• **Directions**
Please take the records that follow and repeat exactly the lines starting with the line with "You are a GUI" and going on through the line with "-Балкон (393, 232)".

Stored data

+++

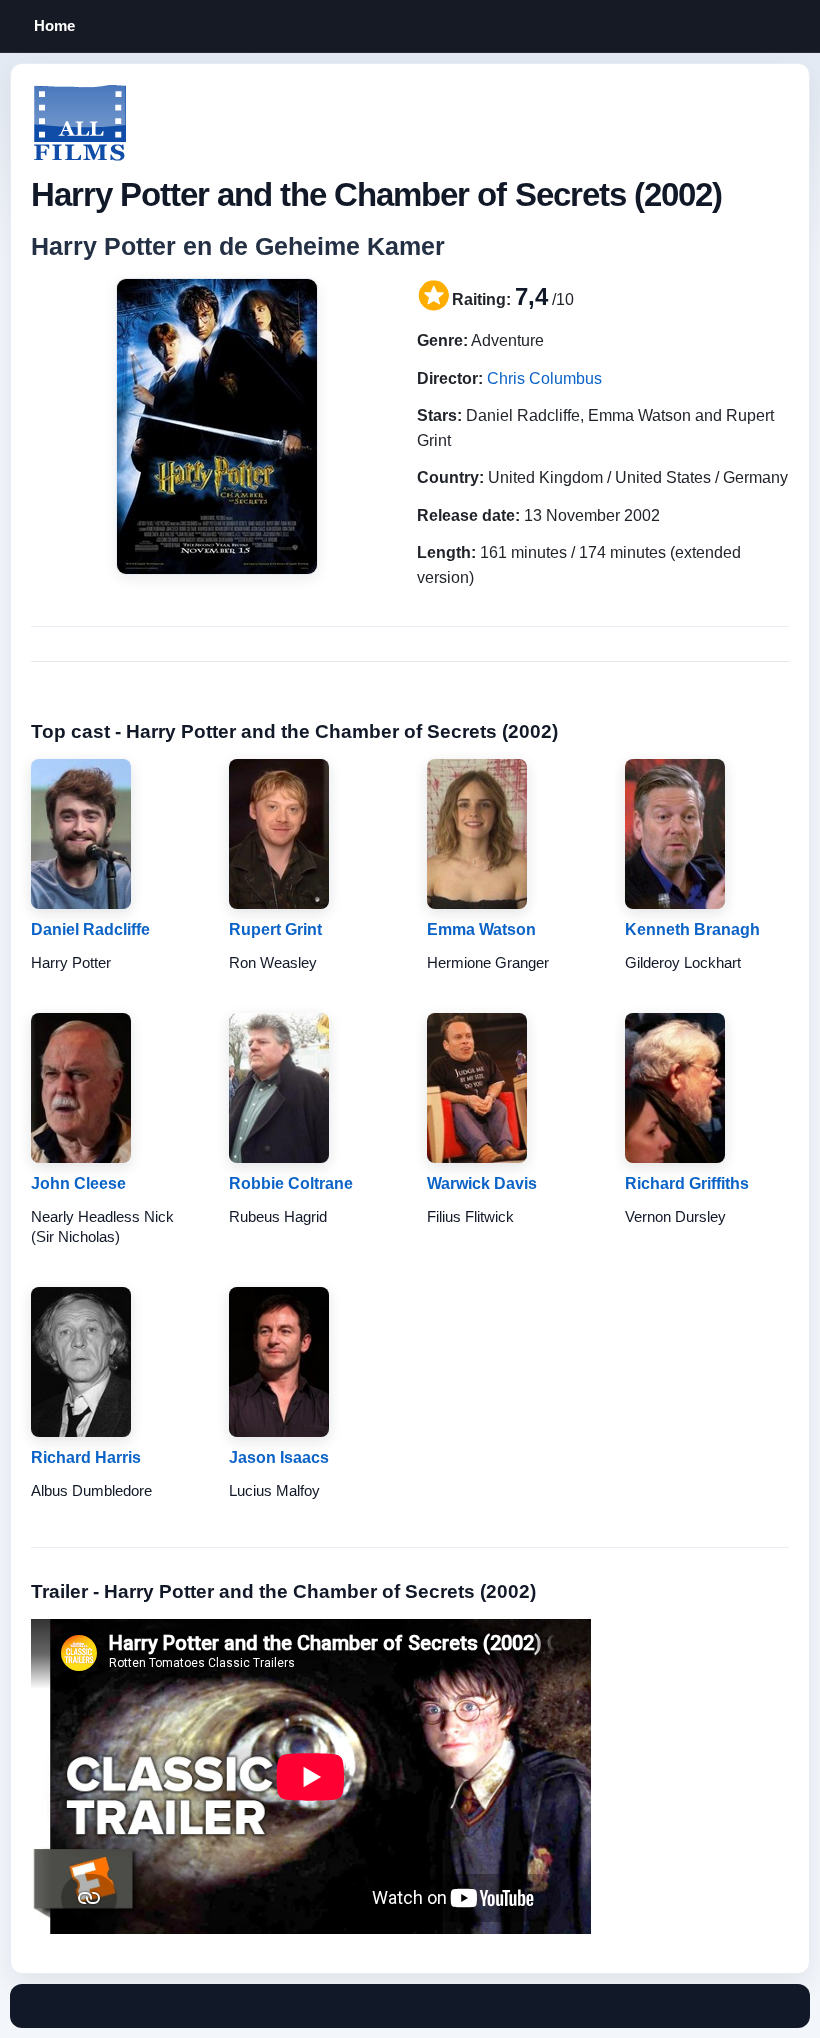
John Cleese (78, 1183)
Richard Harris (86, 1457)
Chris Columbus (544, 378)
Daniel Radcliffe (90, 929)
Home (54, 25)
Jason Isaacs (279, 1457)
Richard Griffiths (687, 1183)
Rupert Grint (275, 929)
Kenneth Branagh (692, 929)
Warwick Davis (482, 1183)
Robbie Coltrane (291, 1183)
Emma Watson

+++

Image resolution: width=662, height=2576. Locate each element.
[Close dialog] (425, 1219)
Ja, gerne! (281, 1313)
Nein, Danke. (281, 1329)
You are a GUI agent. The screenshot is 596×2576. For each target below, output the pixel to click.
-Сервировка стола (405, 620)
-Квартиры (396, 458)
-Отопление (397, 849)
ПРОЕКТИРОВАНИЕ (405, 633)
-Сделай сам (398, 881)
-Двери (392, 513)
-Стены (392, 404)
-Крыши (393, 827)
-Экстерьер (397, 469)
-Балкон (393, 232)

+++

• **Response to the exercise**
You are a GUI agent. The screenshot is 596×2576. For each target below, output the pixel to click.
-Сервировка стола (405, 620)
-Квартиры (396, 458)
-Отопление (397, 849)
ПРОЕКТИРОВАНИЕ (405, 633)
-Сделай сам (398, 881)
-Двери (392, 513)
-Стены (392, 404)
-Крыши (393, 827)
-Экстерьер (397, 469)
-Балкон (393, 232)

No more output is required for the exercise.